Anteriormente:   E mais uma vez, o que era para ser um rápido café, durou horas de conversa jogada fora, bem, claro que tudo aquilo não tinha sido em vão, era apenas uma artimanha do bondoso destino, afinal, ele sempre pensa em tudo, e faz tudo perfeitamente como tem de ser feito! O que tiver de ser será, mais a escolha final quem faz somos nós mesmos, nem mesmo o engenhoso destino é capaz disso, ele só constrói a nossa história e depois, cabe a nós decidir se queremos ou não seguir com isso, no final só existem dois caminhos: O feliz, e o triste. E então, qual vai ser?

Agora:


2 semanas depois...

        Depois que (Seu Nome) e Louis conheceram um ao outro, simplesmente não conseguiram mais parar de se ver, todos os dias eles almoçavam juntos em um restaurante próximo ao orfanato, (Seu Nome) já não era mais capaz de ficar um dia sem visitar o orfanato para ver Jenny e as outras crianças, em seu coração criou-se um sentimento puro e muito forte pela pequena garotinha. (Seu Nome) fazia tudo isso com um pouco de remorso pois Math não sabia de nada, apesar de ser seu noivo, ela sabia que ele não gostaria nadinha de saber de seus atos e com certeza tentaria a proibir ou os dois teriam uma grande briga, e faltava apenas um mês para seu casamento, ela não iria estragar tudo.


- Querida nosso jantar ainda está de pé essa noite? -perguntou Math à (Seu Nome) saindo do banho-
- É claro que sim querido, temos que comemorar que você foi promovido. -ela responde-
- É por isso que eu te amo. -beijou a garota levemente-

        Math finalmente saiu para trabalhar deixando assim (Seu Nome) sozinha, a garota correu até seu closet de onde tirou uma caixa média que continha um presente destinado à Jenny, (Seu Nome) havia comprado um lindo ursinho marrom com roupinhas vermelhas, era o mais fofo de todos na loja.

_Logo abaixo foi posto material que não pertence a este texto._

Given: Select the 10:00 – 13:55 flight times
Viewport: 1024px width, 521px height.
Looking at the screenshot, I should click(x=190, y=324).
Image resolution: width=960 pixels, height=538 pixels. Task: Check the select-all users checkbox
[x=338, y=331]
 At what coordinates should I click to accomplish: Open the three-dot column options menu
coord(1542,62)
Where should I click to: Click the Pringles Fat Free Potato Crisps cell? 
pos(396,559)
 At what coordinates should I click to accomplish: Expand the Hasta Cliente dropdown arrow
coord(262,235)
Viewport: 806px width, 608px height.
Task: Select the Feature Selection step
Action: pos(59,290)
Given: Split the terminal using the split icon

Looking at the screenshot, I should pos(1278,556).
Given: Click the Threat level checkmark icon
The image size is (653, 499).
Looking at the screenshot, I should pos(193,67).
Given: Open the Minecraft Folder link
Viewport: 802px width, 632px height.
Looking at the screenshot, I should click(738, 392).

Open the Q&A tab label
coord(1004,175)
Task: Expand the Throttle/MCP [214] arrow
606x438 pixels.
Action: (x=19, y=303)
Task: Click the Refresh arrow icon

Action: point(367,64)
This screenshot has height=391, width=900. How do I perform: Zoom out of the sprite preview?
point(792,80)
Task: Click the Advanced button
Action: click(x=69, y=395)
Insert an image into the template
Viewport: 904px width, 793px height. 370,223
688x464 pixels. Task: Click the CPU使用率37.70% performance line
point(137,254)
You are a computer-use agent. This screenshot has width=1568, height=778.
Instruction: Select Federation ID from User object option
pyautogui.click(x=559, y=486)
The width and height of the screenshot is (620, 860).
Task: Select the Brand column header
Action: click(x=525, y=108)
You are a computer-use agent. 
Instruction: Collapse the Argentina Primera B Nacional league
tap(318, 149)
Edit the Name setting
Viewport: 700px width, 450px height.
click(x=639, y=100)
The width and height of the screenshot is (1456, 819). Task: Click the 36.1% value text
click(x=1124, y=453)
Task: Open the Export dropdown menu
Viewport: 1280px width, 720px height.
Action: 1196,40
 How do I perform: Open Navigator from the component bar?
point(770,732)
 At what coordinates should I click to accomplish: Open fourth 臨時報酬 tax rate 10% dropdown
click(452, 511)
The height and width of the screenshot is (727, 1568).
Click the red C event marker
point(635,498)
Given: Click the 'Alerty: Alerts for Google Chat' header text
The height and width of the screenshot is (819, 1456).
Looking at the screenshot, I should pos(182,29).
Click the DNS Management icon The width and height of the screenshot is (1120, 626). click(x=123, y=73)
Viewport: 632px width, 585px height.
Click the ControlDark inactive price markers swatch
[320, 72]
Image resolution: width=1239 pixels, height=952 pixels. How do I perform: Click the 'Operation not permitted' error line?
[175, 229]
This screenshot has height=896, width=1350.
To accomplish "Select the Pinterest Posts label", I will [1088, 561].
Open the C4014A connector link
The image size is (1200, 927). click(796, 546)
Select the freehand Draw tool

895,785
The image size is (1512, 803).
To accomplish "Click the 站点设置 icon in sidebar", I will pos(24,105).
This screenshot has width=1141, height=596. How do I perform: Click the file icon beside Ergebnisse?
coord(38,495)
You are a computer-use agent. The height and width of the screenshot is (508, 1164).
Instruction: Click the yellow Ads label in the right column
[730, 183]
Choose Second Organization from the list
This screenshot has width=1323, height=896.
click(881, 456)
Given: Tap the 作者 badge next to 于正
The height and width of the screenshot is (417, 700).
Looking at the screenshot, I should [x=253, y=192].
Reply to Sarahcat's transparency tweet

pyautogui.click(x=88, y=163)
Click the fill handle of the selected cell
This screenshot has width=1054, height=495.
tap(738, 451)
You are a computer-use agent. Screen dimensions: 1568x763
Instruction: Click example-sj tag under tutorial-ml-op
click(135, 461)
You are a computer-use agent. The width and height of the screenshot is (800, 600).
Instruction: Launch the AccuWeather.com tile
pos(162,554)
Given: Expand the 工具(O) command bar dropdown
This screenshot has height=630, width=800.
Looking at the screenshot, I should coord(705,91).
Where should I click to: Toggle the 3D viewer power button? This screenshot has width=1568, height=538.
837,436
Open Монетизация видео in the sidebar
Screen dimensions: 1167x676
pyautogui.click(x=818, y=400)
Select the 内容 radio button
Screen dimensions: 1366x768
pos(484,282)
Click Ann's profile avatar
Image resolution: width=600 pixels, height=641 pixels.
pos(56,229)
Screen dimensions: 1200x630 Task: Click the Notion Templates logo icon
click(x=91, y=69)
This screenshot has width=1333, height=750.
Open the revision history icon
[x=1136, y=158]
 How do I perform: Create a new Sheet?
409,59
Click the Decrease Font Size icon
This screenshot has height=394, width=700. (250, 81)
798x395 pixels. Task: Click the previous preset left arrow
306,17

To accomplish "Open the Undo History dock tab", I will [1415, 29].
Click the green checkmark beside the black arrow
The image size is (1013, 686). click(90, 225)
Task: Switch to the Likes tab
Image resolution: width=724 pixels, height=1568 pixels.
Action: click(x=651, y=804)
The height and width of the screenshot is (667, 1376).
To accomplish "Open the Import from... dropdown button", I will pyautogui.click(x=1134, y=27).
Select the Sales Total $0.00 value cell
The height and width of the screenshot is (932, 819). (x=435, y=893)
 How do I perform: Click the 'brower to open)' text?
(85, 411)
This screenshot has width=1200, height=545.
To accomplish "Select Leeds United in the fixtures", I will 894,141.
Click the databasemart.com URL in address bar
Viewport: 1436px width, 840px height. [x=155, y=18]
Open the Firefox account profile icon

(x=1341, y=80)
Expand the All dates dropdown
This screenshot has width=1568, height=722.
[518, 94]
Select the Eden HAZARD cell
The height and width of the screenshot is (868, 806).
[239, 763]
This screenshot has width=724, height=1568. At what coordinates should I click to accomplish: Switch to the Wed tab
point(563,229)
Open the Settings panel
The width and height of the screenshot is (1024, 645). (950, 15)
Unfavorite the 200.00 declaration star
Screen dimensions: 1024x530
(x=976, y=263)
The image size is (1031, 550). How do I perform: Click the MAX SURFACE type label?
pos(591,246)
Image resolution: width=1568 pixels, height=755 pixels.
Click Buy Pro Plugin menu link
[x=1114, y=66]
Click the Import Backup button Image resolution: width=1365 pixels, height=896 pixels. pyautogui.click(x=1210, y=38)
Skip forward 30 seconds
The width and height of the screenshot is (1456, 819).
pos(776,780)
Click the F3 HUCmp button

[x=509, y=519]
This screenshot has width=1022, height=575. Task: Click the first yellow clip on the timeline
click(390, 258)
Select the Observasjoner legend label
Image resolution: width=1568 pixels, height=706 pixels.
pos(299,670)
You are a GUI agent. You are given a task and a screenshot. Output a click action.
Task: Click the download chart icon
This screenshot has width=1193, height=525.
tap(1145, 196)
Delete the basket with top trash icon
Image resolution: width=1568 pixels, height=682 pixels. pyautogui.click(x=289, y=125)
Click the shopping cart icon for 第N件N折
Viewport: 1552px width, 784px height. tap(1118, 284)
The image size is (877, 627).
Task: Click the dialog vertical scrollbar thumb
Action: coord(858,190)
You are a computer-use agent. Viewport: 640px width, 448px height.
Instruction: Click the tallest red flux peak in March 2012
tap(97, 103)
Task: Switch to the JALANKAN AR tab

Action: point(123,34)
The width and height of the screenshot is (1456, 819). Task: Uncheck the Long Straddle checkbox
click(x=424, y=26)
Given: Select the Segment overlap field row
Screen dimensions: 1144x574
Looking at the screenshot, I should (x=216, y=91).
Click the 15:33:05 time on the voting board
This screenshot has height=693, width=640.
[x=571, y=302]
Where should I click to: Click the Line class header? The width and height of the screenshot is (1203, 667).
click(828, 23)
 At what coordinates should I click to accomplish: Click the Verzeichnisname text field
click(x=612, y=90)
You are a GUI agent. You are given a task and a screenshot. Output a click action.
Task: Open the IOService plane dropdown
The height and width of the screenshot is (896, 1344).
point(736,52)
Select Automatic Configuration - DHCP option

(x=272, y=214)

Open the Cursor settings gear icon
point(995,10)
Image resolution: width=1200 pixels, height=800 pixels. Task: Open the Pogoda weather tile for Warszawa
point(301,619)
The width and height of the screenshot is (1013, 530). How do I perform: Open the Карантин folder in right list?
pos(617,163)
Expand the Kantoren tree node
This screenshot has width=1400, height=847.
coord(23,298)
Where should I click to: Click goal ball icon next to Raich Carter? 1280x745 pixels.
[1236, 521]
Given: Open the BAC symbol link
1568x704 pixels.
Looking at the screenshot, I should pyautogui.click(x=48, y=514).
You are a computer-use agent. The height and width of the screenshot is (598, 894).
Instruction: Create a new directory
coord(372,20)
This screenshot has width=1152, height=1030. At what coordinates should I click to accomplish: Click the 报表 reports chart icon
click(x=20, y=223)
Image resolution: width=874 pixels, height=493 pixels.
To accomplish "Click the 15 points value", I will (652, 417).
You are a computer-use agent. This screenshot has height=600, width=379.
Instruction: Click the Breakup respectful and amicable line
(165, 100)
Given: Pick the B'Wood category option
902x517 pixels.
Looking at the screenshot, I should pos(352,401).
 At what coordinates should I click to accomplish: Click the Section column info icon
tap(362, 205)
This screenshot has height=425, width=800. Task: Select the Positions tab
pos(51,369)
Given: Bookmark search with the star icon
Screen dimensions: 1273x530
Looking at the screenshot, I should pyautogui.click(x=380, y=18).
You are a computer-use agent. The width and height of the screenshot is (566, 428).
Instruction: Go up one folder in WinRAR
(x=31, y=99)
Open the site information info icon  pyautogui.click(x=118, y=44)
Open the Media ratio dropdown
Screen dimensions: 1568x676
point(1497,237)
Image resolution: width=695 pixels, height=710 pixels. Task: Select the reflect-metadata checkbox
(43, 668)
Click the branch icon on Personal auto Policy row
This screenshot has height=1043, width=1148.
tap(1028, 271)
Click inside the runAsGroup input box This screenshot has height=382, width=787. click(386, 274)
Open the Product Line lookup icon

      As horas foram se passando e  o coração de (Seu Nome) se alegrava de saber que estava prestes a fazer um rostinho ficar feliz, a garota atravessou a Avenida de frente ao orfanato e deu entrada, agora já não precisava assinar o caderninho de visitas, pois já não se tratava de uma visitante e sim alguém que já fazia parte da família daquele lugar.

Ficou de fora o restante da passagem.